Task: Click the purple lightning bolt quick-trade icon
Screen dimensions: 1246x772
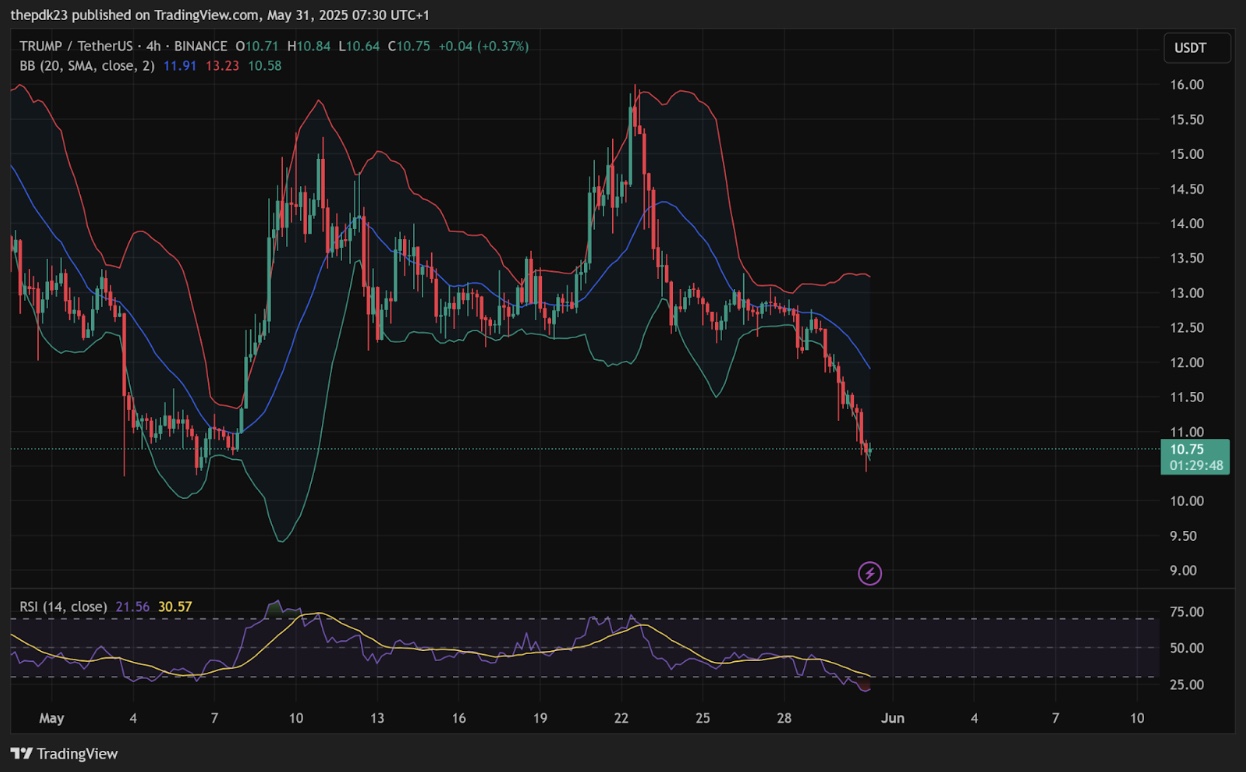Action: pyautogui.click(x=869, y=573)
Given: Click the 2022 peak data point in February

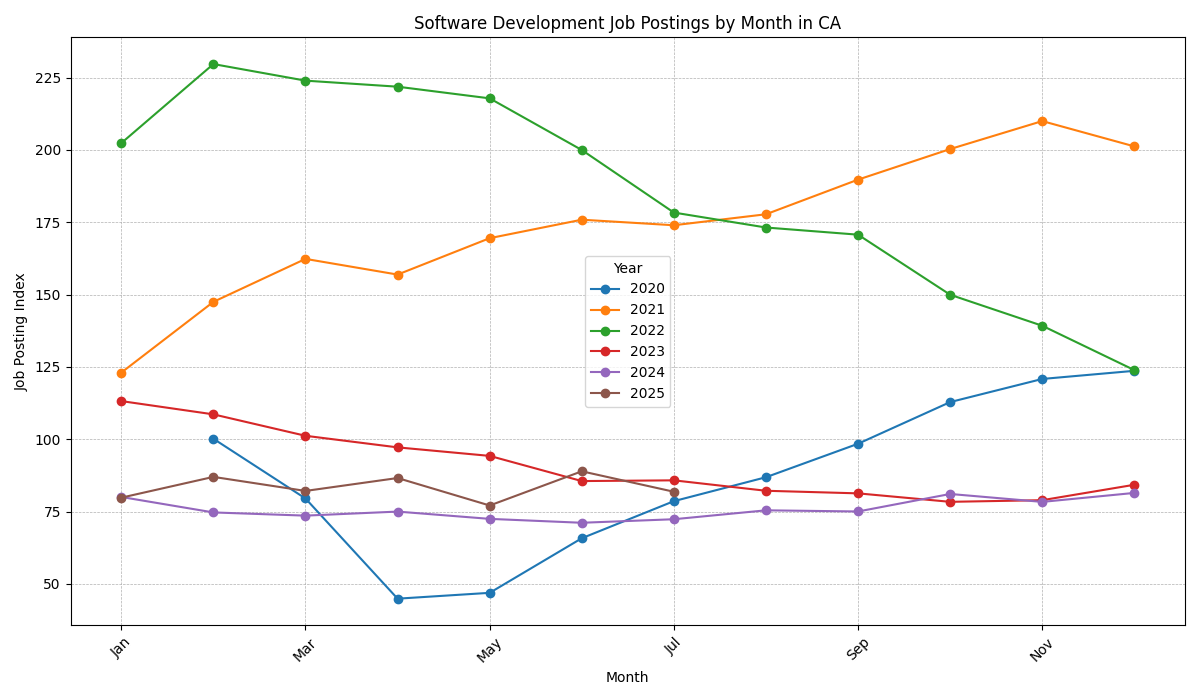Looking at the screenshot, I should tap(213, 64).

_ _ _

Tugas ▸
Tuliskan kembali seluruh catatan di atas tanpa mengubah satu baris pun, tetapi jangan sertakan gambarnya.

Jawaban Latihan ▸
Task: Click the purple lightning bolt quick-trade icon
Screen dimensions: 1246x772
Action: pyautogui.click(x=869, y=573)
Given: Click the 2022 peak data point in February

Looking at the screenshot, I should tap(213, 64).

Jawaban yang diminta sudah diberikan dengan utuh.